The “positive” dreams provide a counterpoint, that as difficult as the demands of transformation are, we can also feel the resourcing and strengthening of self it provides. The child (or the budding potential) is now held securely in my arms. I walk through abundant, blooming fields, a reminder of the turn of seasons, and how cycles of loss or withering flow into rebirth. Moving through healing, cleansing waters allows me to find a sense of harmony and alignment from a deeply spiritual place.
All of that leads to the meeting with the mysterious soul figure; she who tends the inner garden, the sanctuary where a relationship to nature is honored. Words don’t need to be exchanged, there is an embodied, felt-sense experience to be had. Like a seedling, I am planted into the ground. The weight of the dirt upon my body, the sensation of merging with the plants, I am being sowed into the fertile lands. Through this, I will experience metamorphosis. The shape of my being will change, my roots will grow thick and deep, I will bloom, be harvested, and replanted once again.
Walking the tenuous path of transformation is a balancing act. We yearn to feel the positive effects without suffering the difficult challenges and crossing of thresholds that energize the process. The lesson I takeaway is to welcome the painful dreams and the joyous ones. To honor my resistant behavior patterns and inner strife as a companion on the journey, so they may be more fully recognized, processed, and eventually let go. This is the beauty of real change — raw, painful, enlivening, expansive.
Join the conversation
What typical symbols of renewal have you experienced in dreams or fantasies?
Were these accompanied by difficult or intense images as well?
Which resources do you draw upon to facilitate the processes of renewal?
Active imagination is an intentional engagement with imaginal material of the unconscious where we consciously interact with it via focused states of reverie.

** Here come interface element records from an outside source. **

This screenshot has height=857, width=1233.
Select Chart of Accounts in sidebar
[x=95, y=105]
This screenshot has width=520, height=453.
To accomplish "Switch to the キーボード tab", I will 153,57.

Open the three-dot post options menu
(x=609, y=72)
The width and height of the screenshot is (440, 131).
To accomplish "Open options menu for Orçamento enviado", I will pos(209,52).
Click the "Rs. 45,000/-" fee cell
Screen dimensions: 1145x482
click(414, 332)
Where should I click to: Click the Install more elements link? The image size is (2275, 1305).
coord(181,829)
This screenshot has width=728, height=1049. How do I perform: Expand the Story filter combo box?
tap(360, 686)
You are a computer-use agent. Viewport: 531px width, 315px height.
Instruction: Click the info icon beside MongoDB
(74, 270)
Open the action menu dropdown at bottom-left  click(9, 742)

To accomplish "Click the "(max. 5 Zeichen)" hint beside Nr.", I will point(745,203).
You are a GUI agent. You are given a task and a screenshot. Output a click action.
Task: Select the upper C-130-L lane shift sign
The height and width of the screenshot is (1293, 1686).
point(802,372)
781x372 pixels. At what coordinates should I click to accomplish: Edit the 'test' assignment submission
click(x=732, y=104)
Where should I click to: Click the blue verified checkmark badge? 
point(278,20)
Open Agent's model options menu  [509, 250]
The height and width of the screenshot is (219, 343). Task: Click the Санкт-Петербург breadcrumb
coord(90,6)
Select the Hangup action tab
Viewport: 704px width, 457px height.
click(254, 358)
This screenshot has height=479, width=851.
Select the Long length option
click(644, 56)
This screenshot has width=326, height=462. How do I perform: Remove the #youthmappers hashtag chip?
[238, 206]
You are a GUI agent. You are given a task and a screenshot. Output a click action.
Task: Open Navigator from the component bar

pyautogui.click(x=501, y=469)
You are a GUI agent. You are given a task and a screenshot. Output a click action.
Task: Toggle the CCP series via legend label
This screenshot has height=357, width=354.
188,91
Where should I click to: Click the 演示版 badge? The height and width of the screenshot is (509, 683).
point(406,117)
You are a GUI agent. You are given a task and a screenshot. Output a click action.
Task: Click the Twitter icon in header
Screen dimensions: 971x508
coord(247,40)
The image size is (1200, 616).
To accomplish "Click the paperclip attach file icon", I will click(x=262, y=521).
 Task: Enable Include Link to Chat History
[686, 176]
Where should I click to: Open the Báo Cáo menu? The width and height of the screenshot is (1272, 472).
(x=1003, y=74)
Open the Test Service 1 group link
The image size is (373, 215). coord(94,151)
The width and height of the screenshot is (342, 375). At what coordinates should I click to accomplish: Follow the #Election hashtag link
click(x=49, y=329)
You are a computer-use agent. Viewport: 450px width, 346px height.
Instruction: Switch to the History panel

As my dreams are full of murderous mayhem at the moment, I can't comment on symbols of renewal, but I wanted to say I appreciated your post. What resonated with me was how we can resist change and how dreams can reveal powerful defences that we would not otherwise be conscious of. I suppose if there was a small symbol of renewal in latest dream, it was that some blue and white patterned creatures appeared from the bushes, wanted to be rescued, but they couldn't be saved and we were all slaughtered. On waking, they reminded me of the blue creatures from the Avatar films, peaceful, vulnerable - and yes, perhaps a symbol of the life that wants to come through.
*What typical symbols of renewal have you experienced in dreams or fantasies?* Question: can I use active imagination [as I dont dream - I can only think of asking a tarot card to come forth?
*Were these accompanied by difficult or intense images as well?* Question: What might this look like if I utilise tarot - not sure how fantasies work.
*Which resources do you draw upon to facilitate the processes of renewal?* Question: I am not sure might you share some ideas.